What is required
Only the lines from the top of the data through the one with "Screen dimensions: 1216x677" are to be written out, each exactly as it stands.

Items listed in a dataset

<<<<

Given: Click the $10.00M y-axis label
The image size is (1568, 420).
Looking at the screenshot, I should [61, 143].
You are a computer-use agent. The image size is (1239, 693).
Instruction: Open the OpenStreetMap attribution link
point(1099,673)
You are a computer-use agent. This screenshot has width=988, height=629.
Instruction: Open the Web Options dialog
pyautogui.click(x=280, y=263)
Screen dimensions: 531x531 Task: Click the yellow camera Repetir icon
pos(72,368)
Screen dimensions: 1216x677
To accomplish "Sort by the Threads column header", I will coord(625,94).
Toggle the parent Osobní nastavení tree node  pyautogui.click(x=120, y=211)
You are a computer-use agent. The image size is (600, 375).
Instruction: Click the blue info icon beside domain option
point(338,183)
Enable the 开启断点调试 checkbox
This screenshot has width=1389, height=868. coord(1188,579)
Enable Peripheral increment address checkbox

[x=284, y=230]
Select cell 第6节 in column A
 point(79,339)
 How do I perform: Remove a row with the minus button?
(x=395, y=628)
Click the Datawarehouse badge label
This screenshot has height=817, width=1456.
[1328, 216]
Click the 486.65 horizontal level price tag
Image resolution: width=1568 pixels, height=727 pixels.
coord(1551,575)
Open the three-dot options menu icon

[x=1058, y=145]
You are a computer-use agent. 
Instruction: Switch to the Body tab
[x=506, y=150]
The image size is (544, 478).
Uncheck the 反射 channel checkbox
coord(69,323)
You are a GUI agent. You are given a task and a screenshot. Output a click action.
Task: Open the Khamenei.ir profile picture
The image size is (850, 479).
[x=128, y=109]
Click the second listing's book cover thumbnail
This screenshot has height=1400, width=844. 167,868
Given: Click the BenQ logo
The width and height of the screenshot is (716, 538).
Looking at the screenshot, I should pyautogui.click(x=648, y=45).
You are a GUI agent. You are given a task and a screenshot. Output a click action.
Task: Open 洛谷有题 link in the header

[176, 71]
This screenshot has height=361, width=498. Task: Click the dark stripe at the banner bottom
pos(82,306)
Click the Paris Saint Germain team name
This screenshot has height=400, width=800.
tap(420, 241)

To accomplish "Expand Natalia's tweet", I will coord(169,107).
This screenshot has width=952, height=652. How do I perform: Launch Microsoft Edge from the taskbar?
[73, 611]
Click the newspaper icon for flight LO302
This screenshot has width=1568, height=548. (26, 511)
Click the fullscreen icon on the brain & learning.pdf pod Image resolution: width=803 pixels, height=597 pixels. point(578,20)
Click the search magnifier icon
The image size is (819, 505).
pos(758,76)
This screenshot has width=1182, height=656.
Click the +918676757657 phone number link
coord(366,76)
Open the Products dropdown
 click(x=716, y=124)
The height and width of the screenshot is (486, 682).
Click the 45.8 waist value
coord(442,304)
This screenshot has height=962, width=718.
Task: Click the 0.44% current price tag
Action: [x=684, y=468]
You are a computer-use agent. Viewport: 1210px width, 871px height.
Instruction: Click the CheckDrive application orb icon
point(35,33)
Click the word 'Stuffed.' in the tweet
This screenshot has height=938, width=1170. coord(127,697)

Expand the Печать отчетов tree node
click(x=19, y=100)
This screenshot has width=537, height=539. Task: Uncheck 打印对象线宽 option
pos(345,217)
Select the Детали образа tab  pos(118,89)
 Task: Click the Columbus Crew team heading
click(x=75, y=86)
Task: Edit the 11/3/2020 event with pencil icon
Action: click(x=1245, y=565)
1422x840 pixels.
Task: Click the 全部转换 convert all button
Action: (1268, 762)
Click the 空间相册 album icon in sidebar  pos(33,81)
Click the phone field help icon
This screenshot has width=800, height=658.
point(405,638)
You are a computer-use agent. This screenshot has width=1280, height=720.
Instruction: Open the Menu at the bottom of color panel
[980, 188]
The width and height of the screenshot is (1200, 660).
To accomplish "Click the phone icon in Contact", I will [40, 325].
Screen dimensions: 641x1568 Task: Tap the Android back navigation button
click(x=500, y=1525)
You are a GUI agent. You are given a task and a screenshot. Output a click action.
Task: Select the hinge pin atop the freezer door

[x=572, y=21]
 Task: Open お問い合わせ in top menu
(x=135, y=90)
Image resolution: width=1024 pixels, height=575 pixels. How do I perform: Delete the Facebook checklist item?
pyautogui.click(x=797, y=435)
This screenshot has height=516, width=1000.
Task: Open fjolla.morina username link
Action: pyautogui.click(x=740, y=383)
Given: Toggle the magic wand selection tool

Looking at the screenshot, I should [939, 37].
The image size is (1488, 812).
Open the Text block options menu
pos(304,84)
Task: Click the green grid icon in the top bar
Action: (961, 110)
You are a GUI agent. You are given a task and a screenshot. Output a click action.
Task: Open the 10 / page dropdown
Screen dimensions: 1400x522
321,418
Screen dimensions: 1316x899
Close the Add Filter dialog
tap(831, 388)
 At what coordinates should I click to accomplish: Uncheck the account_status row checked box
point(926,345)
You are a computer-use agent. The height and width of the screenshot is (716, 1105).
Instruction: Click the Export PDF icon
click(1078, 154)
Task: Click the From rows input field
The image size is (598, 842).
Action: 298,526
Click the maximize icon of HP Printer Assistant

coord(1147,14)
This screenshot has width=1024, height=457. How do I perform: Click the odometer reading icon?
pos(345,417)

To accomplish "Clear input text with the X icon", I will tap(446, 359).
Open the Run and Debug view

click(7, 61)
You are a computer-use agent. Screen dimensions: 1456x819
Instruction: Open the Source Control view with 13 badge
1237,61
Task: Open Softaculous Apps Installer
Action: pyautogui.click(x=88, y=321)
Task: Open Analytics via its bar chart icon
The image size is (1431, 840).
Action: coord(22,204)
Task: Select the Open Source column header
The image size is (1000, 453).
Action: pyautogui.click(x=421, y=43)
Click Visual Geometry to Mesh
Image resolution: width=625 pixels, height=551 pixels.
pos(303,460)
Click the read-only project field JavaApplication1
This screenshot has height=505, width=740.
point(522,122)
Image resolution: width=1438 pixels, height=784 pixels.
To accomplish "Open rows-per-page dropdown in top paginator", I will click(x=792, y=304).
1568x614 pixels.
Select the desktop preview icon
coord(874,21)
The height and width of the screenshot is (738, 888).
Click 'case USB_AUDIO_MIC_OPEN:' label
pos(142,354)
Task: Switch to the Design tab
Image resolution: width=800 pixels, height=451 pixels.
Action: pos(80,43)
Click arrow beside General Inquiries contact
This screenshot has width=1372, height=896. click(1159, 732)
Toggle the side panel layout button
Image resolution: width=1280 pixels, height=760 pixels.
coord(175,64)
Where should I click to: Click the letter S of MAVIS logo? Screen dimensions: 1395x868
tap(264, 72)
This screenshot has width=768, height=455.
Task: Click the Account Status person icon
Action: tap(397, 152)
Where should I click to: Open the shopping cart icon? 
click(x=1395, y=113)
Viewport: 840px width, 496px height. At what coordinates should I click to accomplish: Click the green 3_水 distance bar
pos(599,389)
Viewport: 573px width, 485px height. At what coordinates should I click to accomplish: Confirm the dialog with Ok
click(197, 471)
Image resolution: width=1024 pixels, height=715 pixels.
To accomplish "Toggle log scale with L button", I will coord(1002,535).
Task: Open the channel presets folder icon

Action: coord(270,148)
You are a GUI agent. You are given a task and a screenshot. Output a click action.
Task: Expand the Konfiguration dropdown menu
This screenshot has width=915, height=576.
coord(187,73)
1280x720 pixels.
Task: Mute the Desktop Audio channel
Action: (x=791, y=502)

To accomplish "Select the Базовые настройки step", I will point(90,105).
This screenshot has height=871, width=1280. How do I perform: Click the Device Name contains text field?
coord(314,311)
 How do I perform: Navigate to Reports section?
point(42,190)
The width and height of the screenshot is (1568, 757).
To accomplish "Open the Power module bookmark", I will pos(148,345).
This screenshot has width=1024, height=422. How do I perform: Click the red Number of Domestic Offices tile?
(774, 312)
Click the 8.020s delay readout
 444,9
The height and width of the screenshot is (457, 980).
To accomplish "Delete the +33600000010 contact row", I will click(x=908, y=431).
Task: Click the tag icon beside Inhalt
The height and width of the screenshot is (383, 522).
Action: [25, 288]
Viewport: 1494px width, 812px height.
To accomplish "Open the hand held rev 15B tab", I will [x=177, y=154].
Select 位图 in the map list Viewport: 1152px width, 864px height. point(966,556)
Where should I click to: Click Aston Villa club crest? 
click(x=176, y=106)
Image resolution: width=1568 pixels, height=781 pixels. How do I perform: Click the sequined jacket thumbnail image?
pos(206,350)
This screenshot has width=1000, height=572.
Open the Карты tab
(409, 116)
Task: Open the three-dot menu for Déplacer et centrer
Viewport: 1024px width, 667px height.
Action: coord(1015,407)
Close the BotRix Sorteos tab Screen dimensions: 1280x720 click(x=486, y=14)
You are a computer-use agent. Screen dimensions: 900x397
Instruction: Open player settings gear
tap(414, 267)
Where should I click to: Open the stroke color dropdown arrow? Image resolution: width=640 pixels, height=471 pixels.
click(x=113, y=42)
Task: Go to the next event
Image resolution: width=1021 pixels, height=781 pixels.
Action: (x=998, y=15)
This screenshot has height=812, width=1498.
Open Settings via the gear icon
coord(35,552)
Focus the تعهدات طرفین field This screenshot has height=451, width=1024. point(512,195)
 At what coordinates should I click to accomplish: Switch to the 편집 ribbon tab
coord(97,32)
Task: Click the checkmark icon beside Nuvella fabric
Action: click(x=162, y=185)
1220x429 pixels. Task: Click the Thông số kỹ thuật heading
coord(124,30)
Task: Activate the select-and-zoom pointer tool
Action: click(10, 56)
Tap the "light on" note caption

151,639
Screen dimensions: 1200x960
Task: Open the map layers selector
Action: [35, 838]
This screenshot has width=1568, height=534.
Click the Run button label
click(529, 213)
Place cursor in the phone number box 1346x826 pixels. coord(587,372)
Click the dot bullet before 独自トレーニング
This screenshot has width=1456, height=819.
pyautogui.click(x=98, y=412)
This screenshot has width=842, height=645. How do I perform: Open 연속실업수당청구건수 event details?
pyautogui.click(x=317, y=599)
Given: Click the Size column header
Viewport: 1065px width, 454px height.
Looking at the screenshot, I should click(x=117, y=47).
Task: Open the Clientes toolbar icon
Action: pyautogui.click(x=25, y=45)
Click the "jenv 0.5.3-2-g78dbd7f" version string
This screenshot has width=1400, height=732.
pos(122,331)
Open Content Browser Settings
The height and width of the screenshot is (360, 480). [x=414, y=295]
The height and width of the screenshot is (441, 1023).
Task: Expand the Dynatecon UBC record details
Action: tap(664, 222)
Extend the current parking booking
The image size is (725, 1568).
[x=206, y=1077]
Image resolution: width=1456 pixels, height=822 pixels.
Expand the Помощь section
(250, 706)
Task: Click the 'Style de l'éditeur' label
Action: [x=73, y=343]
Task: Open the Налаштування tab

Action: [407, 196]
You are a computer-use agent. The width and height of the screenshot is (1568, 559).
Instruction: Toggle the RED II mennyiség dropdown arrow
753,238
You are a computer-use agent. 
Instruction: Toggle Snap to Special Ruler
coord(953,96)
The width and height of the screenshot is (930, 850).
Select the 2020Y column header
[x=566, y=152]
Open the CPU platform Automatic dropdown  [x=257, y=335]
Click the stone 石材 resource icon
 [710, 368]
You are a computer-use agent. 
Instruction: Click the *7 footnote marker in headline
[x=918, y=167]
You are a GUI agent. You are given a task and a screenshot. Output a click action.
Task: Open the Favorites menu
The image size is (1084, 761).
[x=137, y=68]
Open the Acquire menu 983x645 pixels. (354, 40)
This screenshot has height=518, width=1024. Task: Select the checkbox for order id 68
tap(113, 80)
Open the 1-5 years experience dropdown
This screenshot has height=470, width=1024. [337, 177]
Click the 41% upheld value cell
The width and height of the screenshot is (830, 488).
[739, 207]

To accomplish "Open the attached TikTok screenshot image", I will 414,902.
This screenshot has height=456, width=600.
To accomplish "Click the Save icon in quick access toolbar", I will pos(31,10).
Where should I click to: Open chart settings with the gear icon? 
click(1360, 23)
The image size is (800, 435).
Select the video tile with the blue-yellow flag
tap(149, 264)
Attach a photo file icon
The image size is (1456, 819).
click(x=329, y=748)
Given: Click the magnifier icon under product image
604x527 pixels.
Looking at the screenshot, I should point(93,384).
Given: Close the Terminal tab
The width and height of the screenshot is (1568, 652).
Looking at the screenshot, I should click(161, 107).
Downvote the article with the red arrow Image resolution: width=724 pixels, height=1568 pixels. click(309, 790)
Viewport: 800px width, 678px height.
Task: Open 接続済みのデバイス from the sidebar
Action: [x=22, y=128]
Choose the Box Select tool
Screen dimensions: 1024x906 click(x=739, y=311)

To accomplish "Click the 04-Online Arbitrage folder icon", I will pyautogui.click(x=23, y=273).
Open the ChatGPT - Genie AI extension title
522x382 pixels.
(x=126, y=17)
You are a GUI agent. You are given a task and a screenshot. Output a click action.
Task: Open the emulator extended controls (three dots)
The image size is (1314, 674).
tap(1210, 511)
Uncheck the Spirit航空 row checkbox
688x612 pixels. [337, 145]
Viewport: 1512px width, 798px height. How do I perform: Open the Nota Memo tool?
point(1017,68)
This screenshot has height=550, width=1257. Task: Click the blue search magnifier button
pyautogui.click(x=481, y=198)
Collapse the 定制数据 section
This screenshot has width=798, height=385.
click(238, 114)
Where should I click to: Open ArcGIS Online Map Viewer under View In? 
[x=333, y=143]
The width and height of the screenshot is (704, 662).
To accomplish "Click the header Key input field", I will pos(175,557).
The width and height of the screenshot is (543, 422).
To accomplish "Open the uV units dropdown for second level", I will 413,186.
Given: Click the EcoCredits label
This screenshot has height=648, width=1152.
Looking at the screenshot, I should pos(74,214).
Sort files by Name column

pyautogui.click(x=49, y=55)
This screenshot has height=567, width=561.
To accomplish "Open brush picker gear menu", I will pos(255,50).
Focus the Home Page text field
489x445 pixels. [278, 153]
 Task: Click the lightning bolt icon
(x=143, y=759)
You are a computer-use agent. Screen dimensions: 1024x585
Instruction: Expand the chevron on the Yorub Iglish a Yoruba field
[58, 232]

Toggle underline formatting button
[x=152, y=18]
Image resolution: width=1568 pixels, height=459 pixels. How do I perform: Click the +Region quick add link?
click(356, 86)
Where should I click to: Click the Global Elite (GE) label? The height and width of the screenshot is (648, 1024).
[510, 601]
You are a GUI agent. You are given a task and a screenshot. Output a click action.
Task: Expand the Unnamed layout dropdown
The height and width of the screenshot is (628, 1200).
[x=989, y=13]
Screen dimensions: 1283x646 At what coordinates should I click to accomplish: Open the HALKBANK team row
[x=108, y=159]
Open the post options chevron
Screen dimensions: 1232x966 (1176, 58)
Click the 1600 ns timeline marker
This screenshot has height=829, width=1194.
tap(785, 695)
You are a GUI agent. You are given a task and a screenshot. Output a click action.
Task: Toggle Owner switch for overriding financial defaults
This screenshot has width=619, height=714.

>>>>

Output of the exercise
Given: Click the $10.00M y-axis label
The image size is (1568, 420).
Looking at the screenshot, I should [61, 143].
You are a computer-use agent. The image size is (1239, 693).
Instruction: Open the OpenStreetMap attribution link
point(1099,673)
You are a computer-use agent. This screenshot has width=988, height=629.
Instruction: Open the Web Options dialog
pyautogui.click(x=280, y=263)
Screen dimensions: 531x531 Task: Click the yellow camera Repetir icon
pos(72,368)
Screen dimensions: 1216x677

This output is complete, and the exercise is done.